Hermitage is the supreme expression of the Syrah grape, but little recognised – making it a bargain among the Rhônes.
There’s a regular tale of customer woe, familiar to all wine merchants, that goes something along the lines of: “I used to drink the reds of (insert name of posh Bordeaux château/premier cru burgundy here), yet I can now no longer afford them.” The inference being that all vinous enjoyment had come to an end, with the sufferer condemned to a life of Zinfandel Blush from a box, with the odd glass of Madagascan Merlot on high days and holy days.
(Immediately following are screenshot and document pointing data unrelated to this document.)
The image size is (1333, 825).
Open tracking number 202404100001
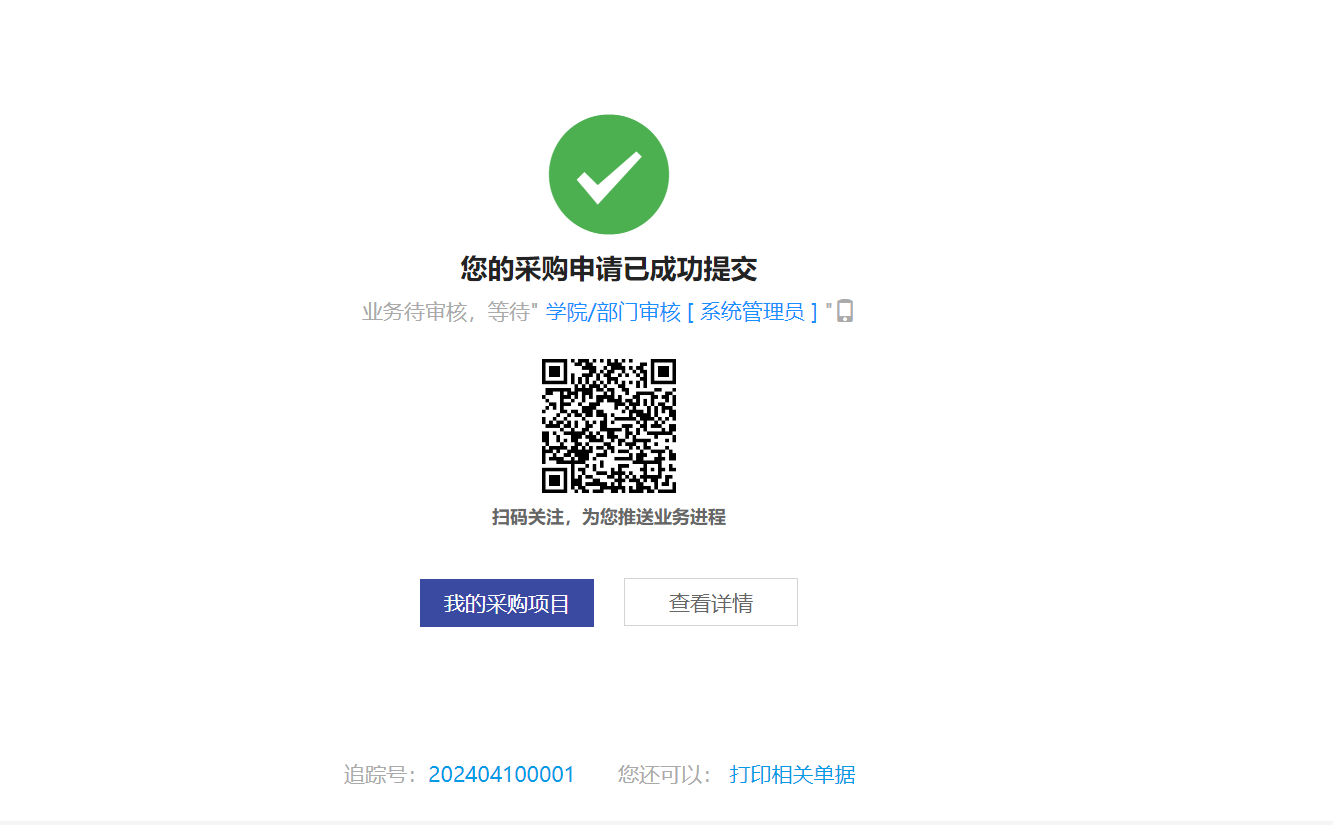point(502,775)
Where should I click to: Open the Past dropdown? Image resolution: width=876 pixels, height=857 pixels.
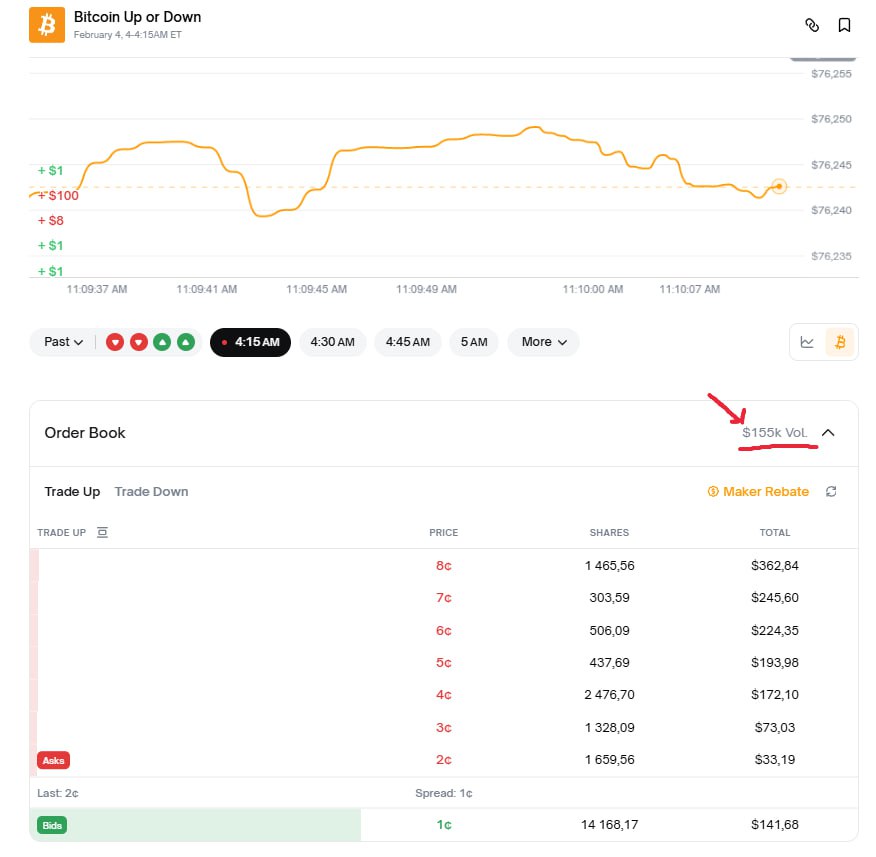(x=63, y=342)
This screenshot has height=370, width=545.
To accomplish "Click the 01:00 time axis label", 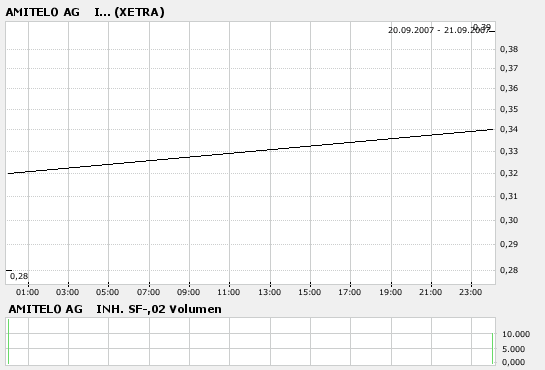I will click(27, 292).
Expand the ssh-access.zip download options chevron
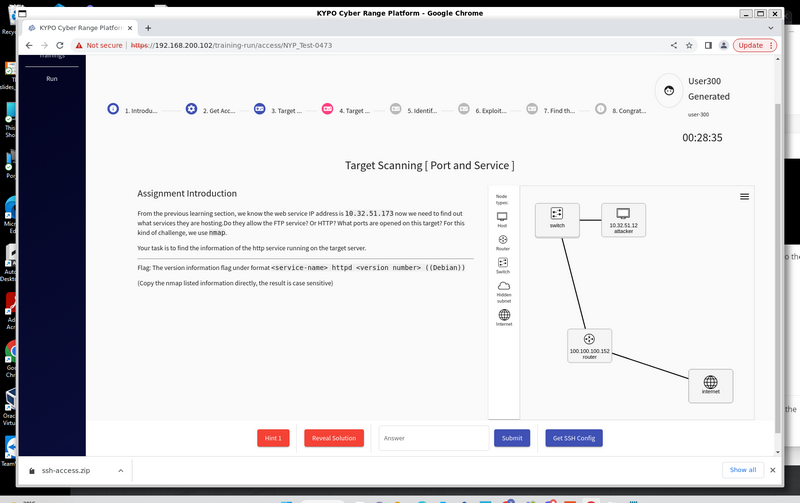 click(121, 470)
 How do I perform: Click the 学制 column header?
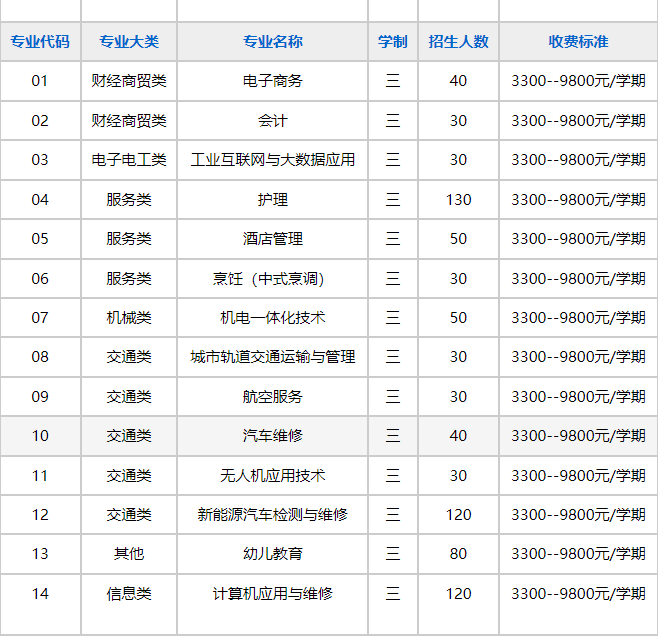pos(392,42)
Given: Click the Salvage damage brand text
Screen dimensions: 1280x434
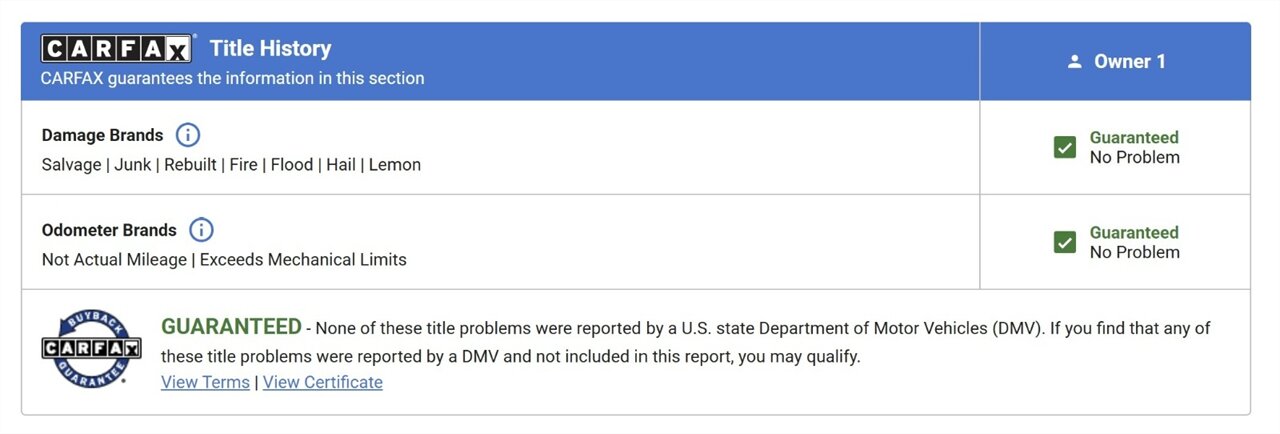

True, there is a worldwide market that chases certain labels, with an absurd determination to pay whatever it takes. The traditional drinker of top-class Pauillac or Chambolle-Musigny has been elbowed aside; it’s dog eat dog in that marketplace. But all is not lost. When offered the chance to respond to said lament, I have consistently offered the following option: Rhône.
Even the relatively humble appellation of Côte du Rhône can deliver an excellent bottle. And as one trades up through the likes of Vacqueyras, Gigondas, and Crozes-Hermitage, there is outstanding drinking available in the £10 to £20 range (go to Burgundy, and £20 barely grabs you a generic Bourgogne Rouge these days). At the higher end, Châteauneuf-du-Pape has really only gone up in price by the rate of inflation, while Côte-Rôtie’s sublime, perfumed, textures seduce everywhere.